USGS Fort Collins Science Center (FORT) researcher Jill Baron has been studying ecosystem processes in Rocky Mountain National Park for over 24 years. In that time, she and her team at the Colorado State University Natural Resource Ecology Laboratory have found that changes due to atmospheric deposition, particularly of nitrogen, are affecting the Park’s physical and living resources.

Close-up of filter equipment with chlorophyll on filter paper, used for measuring algal primary productivity.	Lead investigator Dr. Jill Baron prepares to extract water from a soil lysimeter, a sampling device that captures soil water. The chemical composition of soil water gives important information on whether the forest area sampled is saturated with nitrogen.

Nitrogen acts initially as a fertilizer and ultimately as an acidifier, both unnatural alterations in mountain ecosystems. Climatic and geologic conditions in Rocky Mountain National Park make it especially responsive to atmospheric deposition. The cold, harsh, windy climate makes for short growing seasons. Exposed and slow-weathering granitic bedrock, shallow soils, and old-growth forests cannot take up and store most of the nitrogen that is deposited. The alpine vegetation, adapted to short growing seasons and low-nitrogen conditions, cannot absorb it all. Consequently, the excess leaches into park lakes and streams. These lakes and streams can become acidic once nitrogen uses up the buffering chemicals in the water and soils. In other sensitive regions of the world, acidic waters have been shown to interfere with trout reproduction and survival.

Nitrogen deposition has increased in the park at an average rate of about 2 percent per year for the past 24 years. Research has documented chemical changes in surface waters, soils, trees, and other vegetation on the east side of the park. Shifts in species composition have occurred in lakes (diatoms), and in the tundra, studies show that excess nitrogen from atmospheric deposition has increased the type and number of grasses and sedges. This is a concern because grasses can outcompete and replace flowering plants as nitrogen accumulates in soils. Research into the past, using lakebed sediments as records of change, has shown the progression of atmospheric deposition of nitrogen, metals, and organic chemicals through time.

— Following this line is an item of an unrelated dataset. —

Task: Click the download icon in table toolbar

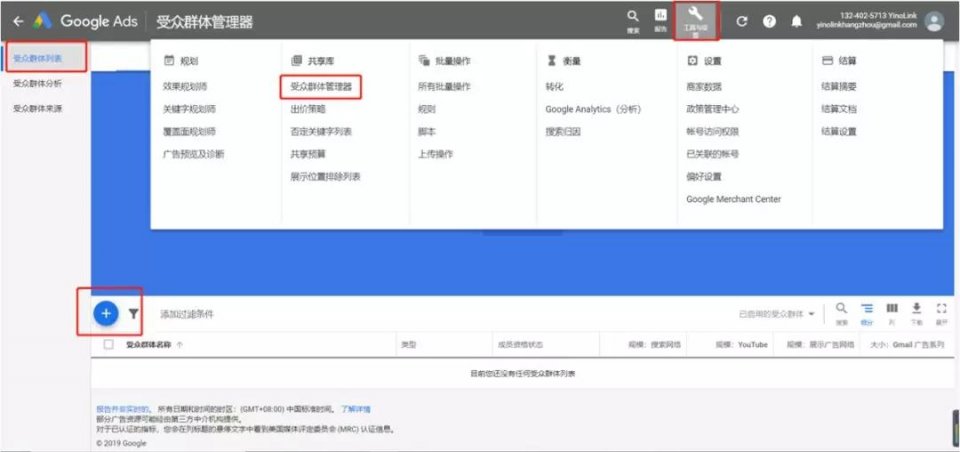Action: (x=916, y=310)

Researchers prepare to take soil samples in permanent vegetation plots in the alpine tundra.	This soil core sample from alpine tundra will be analyzed for different types of soil acidity and soil acid neutralizing capacity.

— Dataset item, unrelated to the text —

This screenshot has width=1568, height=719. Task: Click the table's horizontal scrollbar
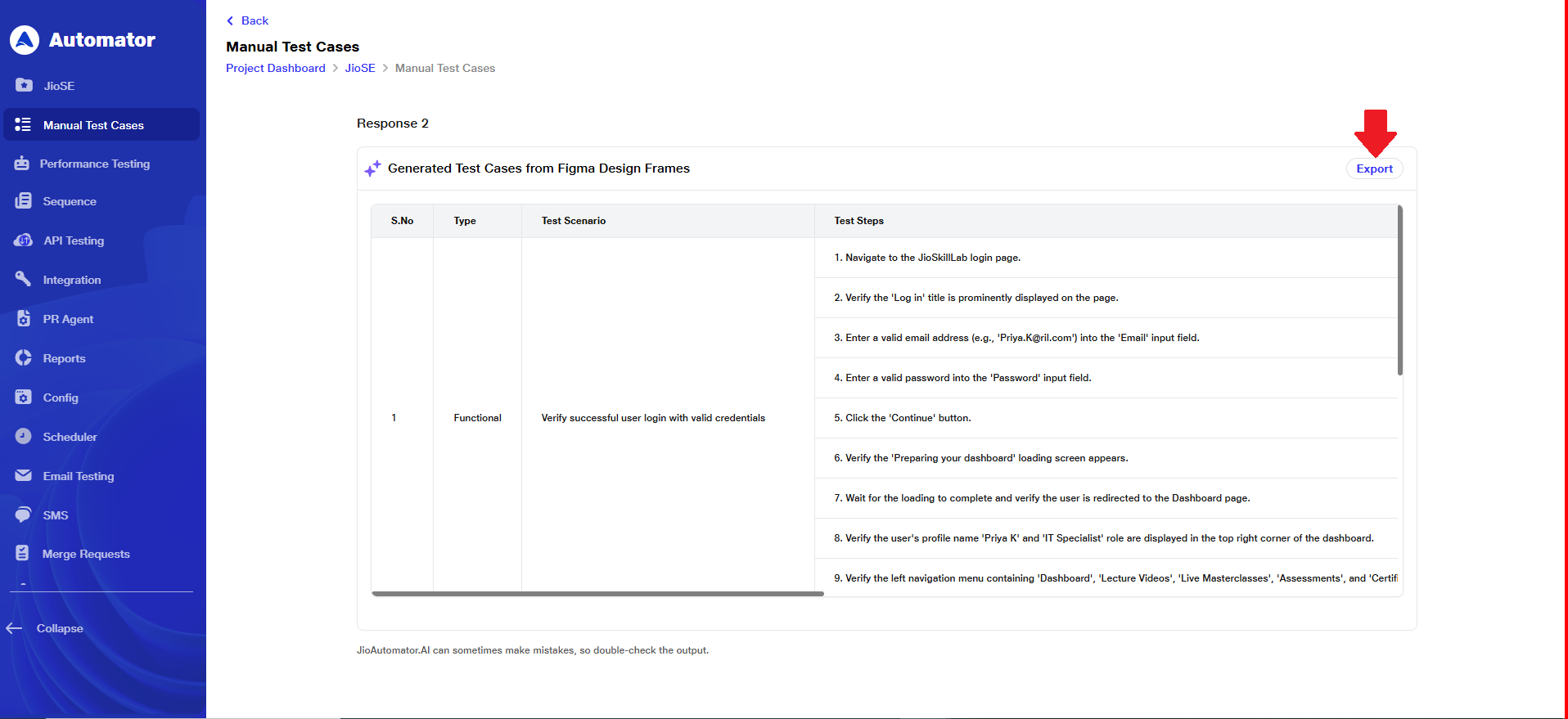tap(597, 594)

Dr. Baron and her research team use models to predict how long, at current or different deposition rates, before acidification occurs in the park. They also “hindcast” back in time to postulate changes in atmospheric deposition and effects since the year 1900. Park managers, Colorado Department of Public Health and Environment officials, and Environmental Protection Agency, Region 8 representatives are using this information to make science-based policy decisions to reverse current deposition trends and ultimately conserve the integrity of these fragile mountain ecosystems.